▶ WORK REQUIRED:
Reproduce, unchanged, the lines between the one holding "Viewport: 816px width, 554px height." and the last line of the records, including both ends, but no pictures.

▶ DATA IN THIS EXERCISE:

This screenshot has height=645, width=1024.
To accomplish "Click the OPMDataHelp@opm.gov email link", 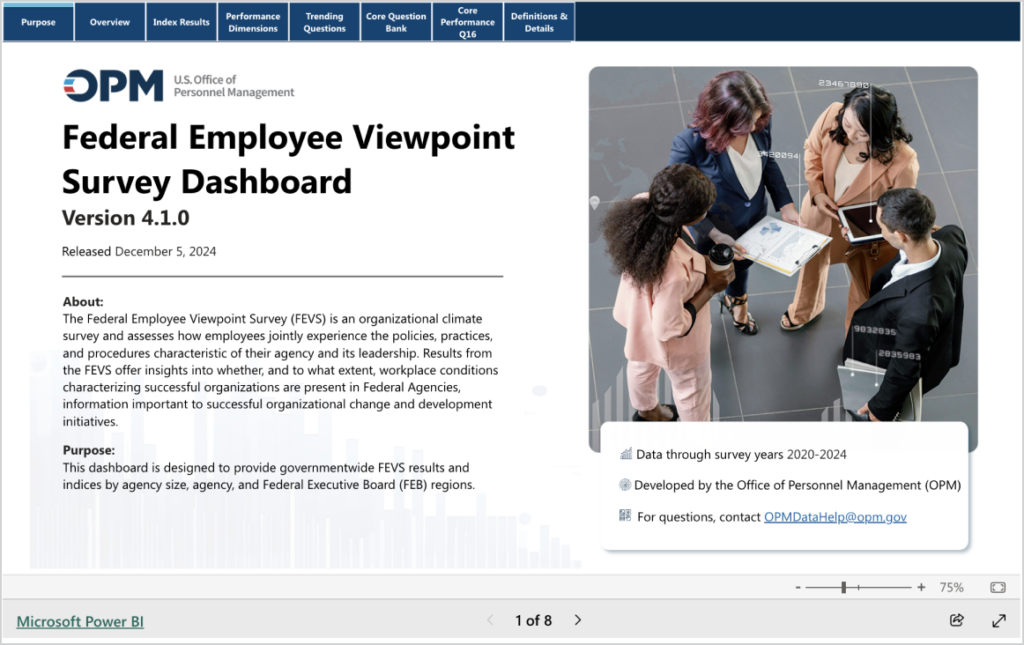I will (x=835, y=517).
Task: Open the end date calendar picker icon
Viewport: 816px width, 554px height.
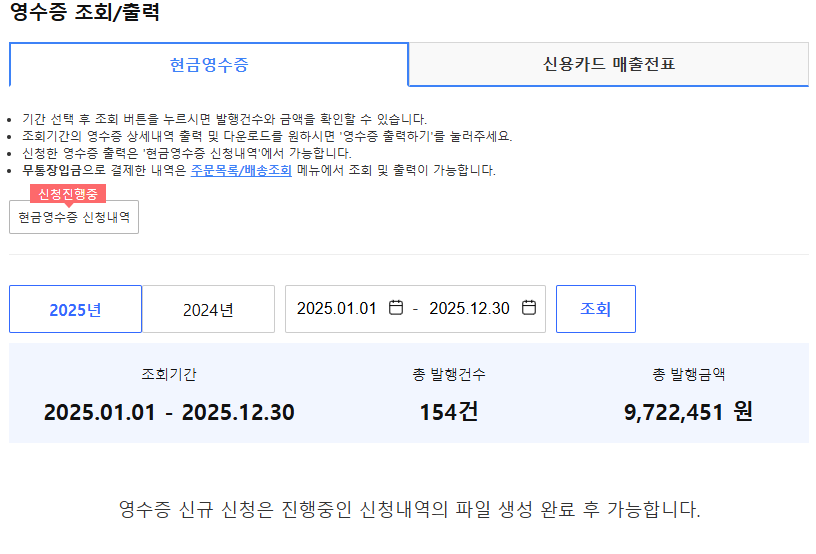Action: [x=530, y=308]
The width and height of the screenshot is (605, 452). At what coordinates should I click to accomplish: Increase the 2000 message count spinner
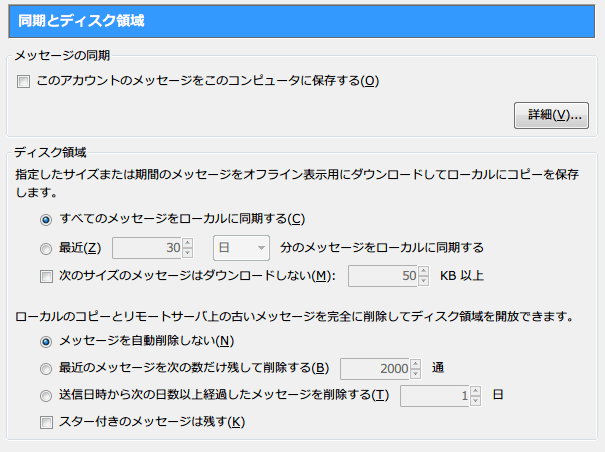coord(416,363)
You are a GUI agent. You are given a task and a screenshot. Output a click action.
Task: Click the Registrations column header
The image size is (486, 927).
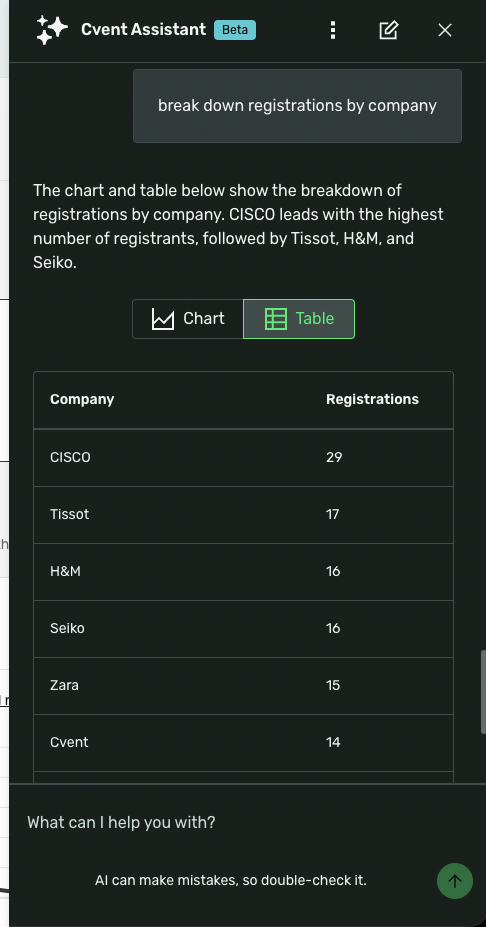tap(372, 400)
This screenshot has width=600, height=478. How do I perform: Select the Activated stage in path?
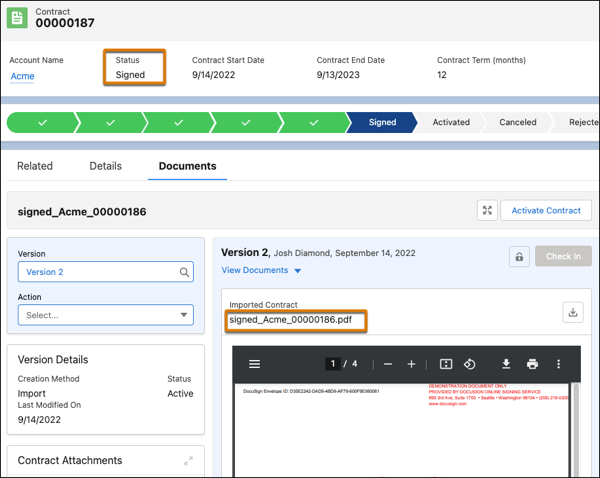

▶ ANSWER TO THE PROBLEM:
Viewport: 816px width, 554px height.
Action: [x=530, y=308]
The width and height of the screenshot is (605, 452). At what coordinates should I click to accomplish: Increase the 2000 message count spinner
coord(416,363)
You are a GUI agent. You are given a task and a screenshot. Output a click action.
Task: Click the Registrations column header
The image size is (486, 927).
tap(372, 400)
This screenshot has width=600, height=478. How do I perform: Select the Activated stage in path?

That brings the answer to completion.